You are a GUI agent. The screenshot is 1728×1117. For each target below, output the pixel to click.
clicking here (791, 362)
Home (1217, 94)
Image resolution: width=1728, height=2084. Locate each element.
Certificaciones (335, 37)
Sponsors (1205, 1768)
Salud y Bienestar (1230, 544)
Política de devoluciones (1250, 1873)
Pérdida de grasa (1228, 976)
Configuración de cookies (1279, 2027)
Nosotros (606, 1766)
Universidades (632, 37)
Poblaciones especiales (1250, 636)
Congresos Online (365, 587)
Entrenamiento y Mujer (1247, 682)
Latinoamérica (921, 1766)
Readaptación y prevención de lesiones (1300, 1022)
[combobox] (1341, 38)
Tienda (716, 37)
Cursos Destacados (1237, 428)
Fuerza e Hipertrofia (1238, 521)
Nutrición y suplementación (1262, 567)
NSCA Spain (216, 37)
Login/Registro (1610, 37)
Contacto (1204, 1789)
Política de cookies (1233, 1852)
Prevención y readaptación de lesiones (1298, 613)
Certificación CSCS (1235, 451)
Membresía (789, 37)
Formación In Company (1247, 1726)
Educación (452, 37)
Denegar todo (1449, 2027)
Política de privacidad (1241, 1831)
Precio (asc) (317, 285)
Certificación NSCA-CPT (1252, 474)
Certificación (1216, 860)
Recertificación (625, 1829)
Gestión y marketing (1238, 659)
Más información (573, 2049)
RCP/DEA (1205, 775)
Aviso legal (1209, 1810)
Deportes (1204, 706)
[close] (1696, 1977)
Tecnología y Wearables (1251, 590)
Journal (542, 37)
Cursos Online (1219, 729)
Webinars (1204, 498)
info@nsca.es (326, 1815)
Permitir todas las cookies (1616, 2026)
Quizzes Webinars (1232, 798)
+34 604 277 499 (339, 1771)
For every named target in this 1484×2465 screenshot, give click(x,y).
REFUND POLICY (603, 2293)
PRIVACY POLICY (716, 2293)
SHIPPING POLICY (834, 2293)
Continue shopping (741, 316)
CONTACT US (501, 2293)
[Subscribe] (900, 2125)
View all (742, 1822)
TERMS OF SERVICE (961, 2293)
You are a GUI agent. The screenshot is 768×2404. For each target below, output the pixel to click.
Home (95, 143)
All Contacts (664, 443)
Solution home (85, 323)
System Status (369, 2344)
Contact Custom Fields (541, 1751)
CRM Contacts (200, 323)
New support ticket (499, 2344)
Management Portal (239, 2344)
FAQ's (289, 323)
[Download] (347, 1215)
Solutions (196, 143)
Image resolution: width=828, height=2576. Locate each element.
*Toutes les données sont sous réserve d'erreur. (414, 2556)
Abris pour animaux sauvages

══════════

#### [Task objective]
Your answer must be the lines from the first line of the entries above through the line that contains "Nosotros (606, 1766)", written out exactly.

#### [Exercise answer]
You are a GUI agent. The screenshot is 1728×1117. For each target below, output the pixel to click.
clicking here (791, 362)
Home (1217, 94)
Image resolution: width=1728, height=2084. Locate each element.
Certificaciones (335, 37)
Sponsors (1205, 1768)
Salud y Bienestar (1230, 544)
Política de devoluciones (1250, 1873)
Pérdida de grasa (1228, 976)
Configuración de cookies (1279, 2027)
Nosotros (606, 1766)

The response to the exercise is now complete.